Instantiate a new instance of this class given the configuration JSON-compliant dictionary encapsulating initialization arguments.

This method should not be called via super unless and instance of the class is desired.

Parameters
  • config_dict – JSON compliant dictionary encapsulating a configuration.

  • type_name – Name of the type of classifier this classification was generated by.

  • uuid – Unique ID reference of the classification

  • merge_default – Merge the given configuration on top of the default provided by get_default_config.

Returns

Constructed instance from the provided config.

abstract get_classification() Dict[Any, float][source]

Get classification result map, returning a label-to-confidence dict.

We do no place any guarantees on label value types as they may be represented in various forms (integers, strings, etc.).

Confidence values are in the [0,1] range.

Raises

NoClassificationError – No classification labels/confidences yet set.

Returns

Label-to-confidence dictionary.

classmethod get_default_config() Dict[str, Any][source]

Generate and return a default configuration dictionary for this class. This will be primarily used for generating what the configuration dictionary would look like for this class without instantiating it.

By default, we observe what this class’s constructor takes as arguments, turning those argument names into configuration dictionary keys. If any of those arguments have defaults, we will add those values into the configuration dictionary appropriately. The dictionary returned should only contain JSON compliant value types.

It is not be guaranteed that the configuration dictionary returned from this method is valid for construction of an instance of this class.

Returns

Default configuration dictionary for the class.

Return type

dict

abstract has_classifications() bool[source]
Returns

If this element has classification information set.

max_label() collections.abc.Hashable[source]

Get the label with the highest confidence.

Note on type annotation: We are using Hashable here instead of CLASSIFICATION_VALUE_T (Any) due to the detachment from the dictionary type. When attached, Any is effectively Hashable in context of dictionary keys. Here however we want to try to make sure the given value is applicable with a dictionary.

Raises

NoClassificationError – No classification set.

Returns

The label with the highest confidence.

abstract set_classification(m: Optional[Mapping[Any, float]] = None, **kwds: float) Dict[Any, float][source]
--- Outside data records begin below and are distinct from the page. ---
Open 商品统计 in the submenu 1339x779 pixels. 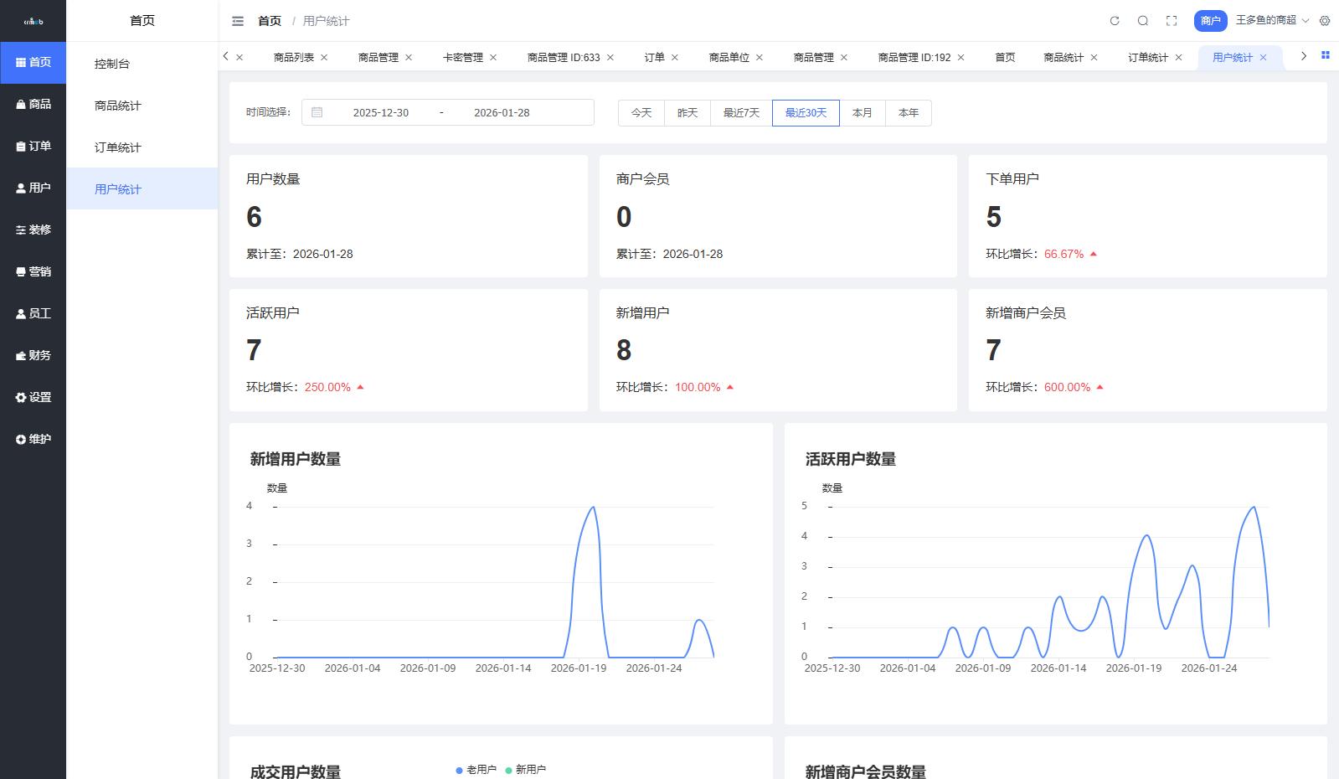(118, 106)
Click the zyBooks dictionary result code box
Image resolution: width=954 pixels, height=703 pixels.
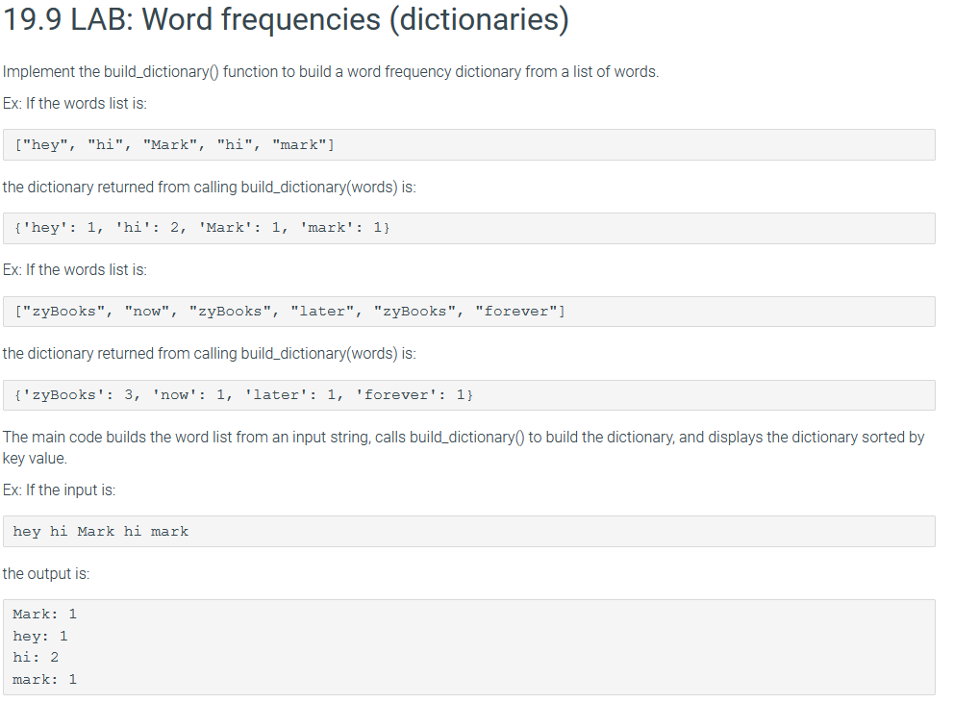coord(469,395)
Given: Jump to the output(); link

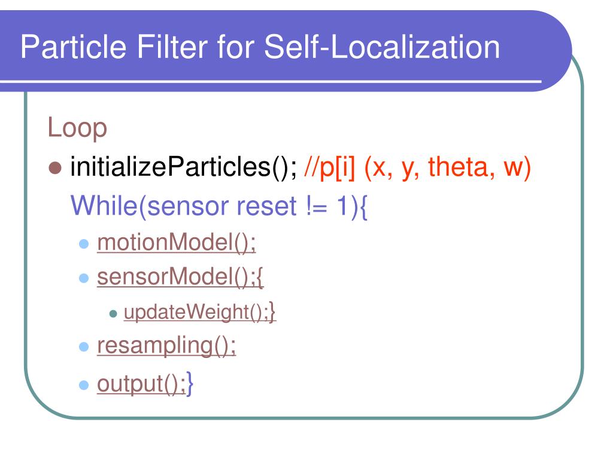Looking at the screenshot, I should (141, 384).
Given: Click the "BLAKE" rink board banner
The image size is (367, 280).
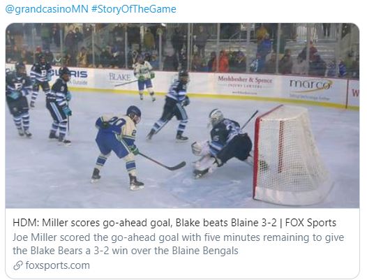Looking at the screenshot, I should click(120, 77).
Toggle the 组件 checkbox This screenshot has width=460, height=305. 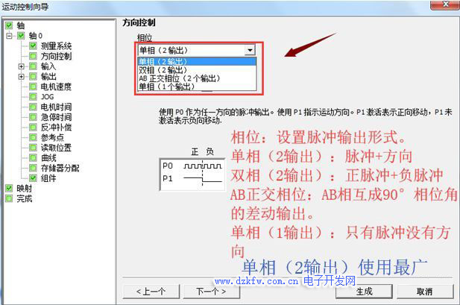[34, 179]
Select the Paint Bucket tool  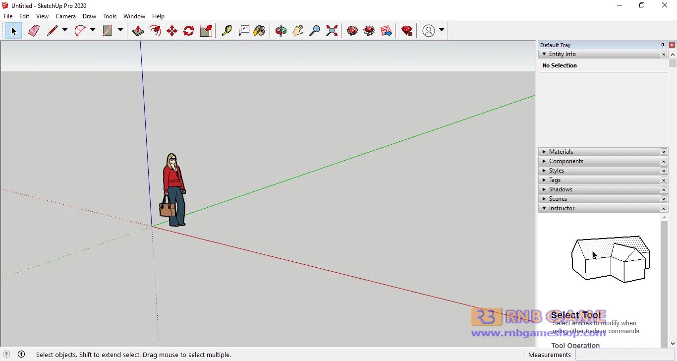tap(260, 31)
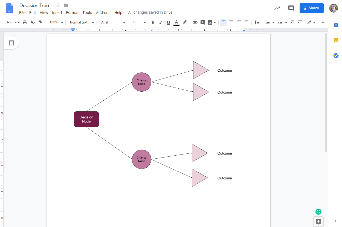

Set the whole classification map for this element. This will strictly overwrite the entire label-confidence mapping (vs. updating it)

Label/confidence values may either be provided via keyword arguments or by providing a dictionary mapping labels to confidence values. Non-string labels must be provided via an input dictionary (m parameter).

NOTE TO IMPLEMENTORS: This abstract method will aggregate input into a single dictionary, checks that there is anything in it and return it. Thus, a super call should be made, which will return a dictionary.

Parameters

m – New labels-to-confidence mapping to set.

Raises

ValueError – The given label-confidence map was empty.

Returns

Input/combined Hashable-to-float mapping as a new dictionary.